══ Texto fuente ══

Pues bien, el más pintoresco de cuantos llegaron aquel remoto 1958, fue un guardameta lusitano alineado con nombre y apellido: Carlos Gomes.

Polémico en los despachos y con biografía de novela, llegó a Granada gracias a la mano tendida por Alejandro Scopelli, para quien era «el mejor arquero ibérico», cuando ya no podía hacer más enemigos en el fútbol portugués. Claro que no se trataba de un vulgar tarambana. Repasando con perspectiva moderna muchos de sus violentos encontronazos, descubrimos no sólo al niño grande mimado por la diosa Fortuna, sino al rebelde vindicativo, al orgulloso y casi indefenso David, frente al Goliat de la esclavitud emboscada bajo el derecho de retención; al contestatario de un régimen que le hería y, sobre todo, a una víctima de sí mismo.

Nacido en enero de 1932, Carlos Antonio do Carmo Costa Gomes empezó a llamar la atención en el Barreirense, sin cumplir los 18 años. La Península Ibérica estaba azotada entonces por vientos molestos. Franco entre nosotros y Salazar en Portugal, se obstinaban en vivir de espaldas a Occidente, apuntalando sus respectivas dictaduras. Mal que bien, al arrancar los años 50 España comenzó a encarrilar su precaria economía, estableciendo una distancia cada vez mayor respecto a los vecinos del Atlántico. Sin libertad ni dinero, sin industria, con muy poca esperanza, la agitación social afloró pronto desde Tuy hasta Faro, reavivándose en Oporto, Coimbra, Setúbal, Évora o Lisboa. El fútbol fue utilizado, muchas veces, para encender la mecha. Bastaba cualquier visita del Sporting, considerado equipo del régimen por la vinculación existente entre sus mandatarios y el cenáculo salazarista, para convertir los gritos de ánimo en oposición política y un gol, cualquier gol, en la quimera de haber derrotado al Estado Novo. La Guardia Republicana acabó tomando al asalto los estadios en alguna ocasión, formando destacamentos junto al rectángulo de juego, con las ametralladoras dirigidas hacia el graderío.

═══
══ Extracto de datos ══

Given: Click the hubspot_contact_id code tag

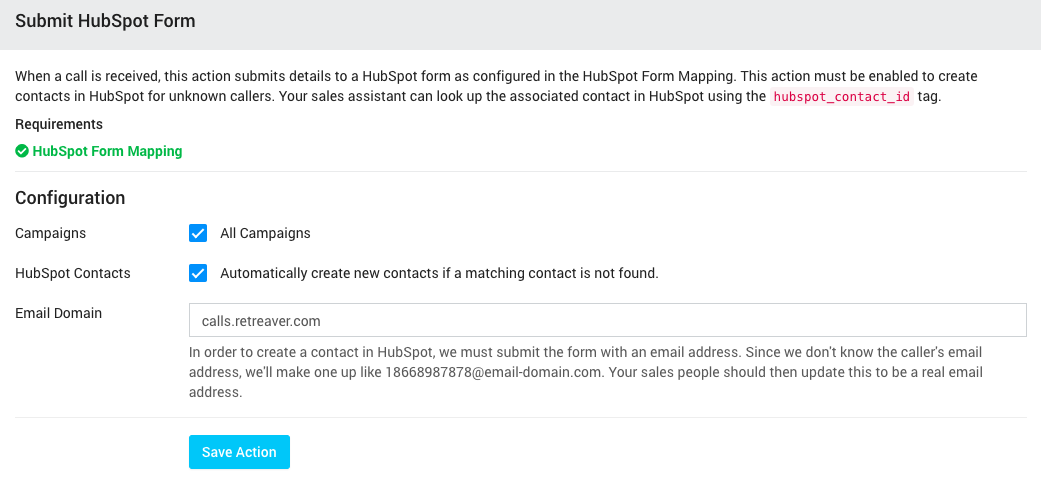Looking at the screenshot, I should [x=841, y=97].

═══

--- Lista de tareas ---
[A] Según el texto sobre Carlos Gomes, ¿en qué club empezó a llamar la atención el guardameta?
[B] ¿Cómo se traduce al inglés esta oración del texto sobre Carlos Gomes: «Nacido en enero de 1932, Carlos Antonio do Carmo Costa Gomes empezó a llamar la atención en el Barreirense, sin cumplir los 18 años.»?
El listado no hace falta para resolver nada.

--- Respuestas ---
[A] En el Barreirense, sin cumplir aún los 18 años.

[B] Born in January 1932, Carlos Antonio do Carmo Costa Gomes began to attract attention at Barreirense before he had turned 18.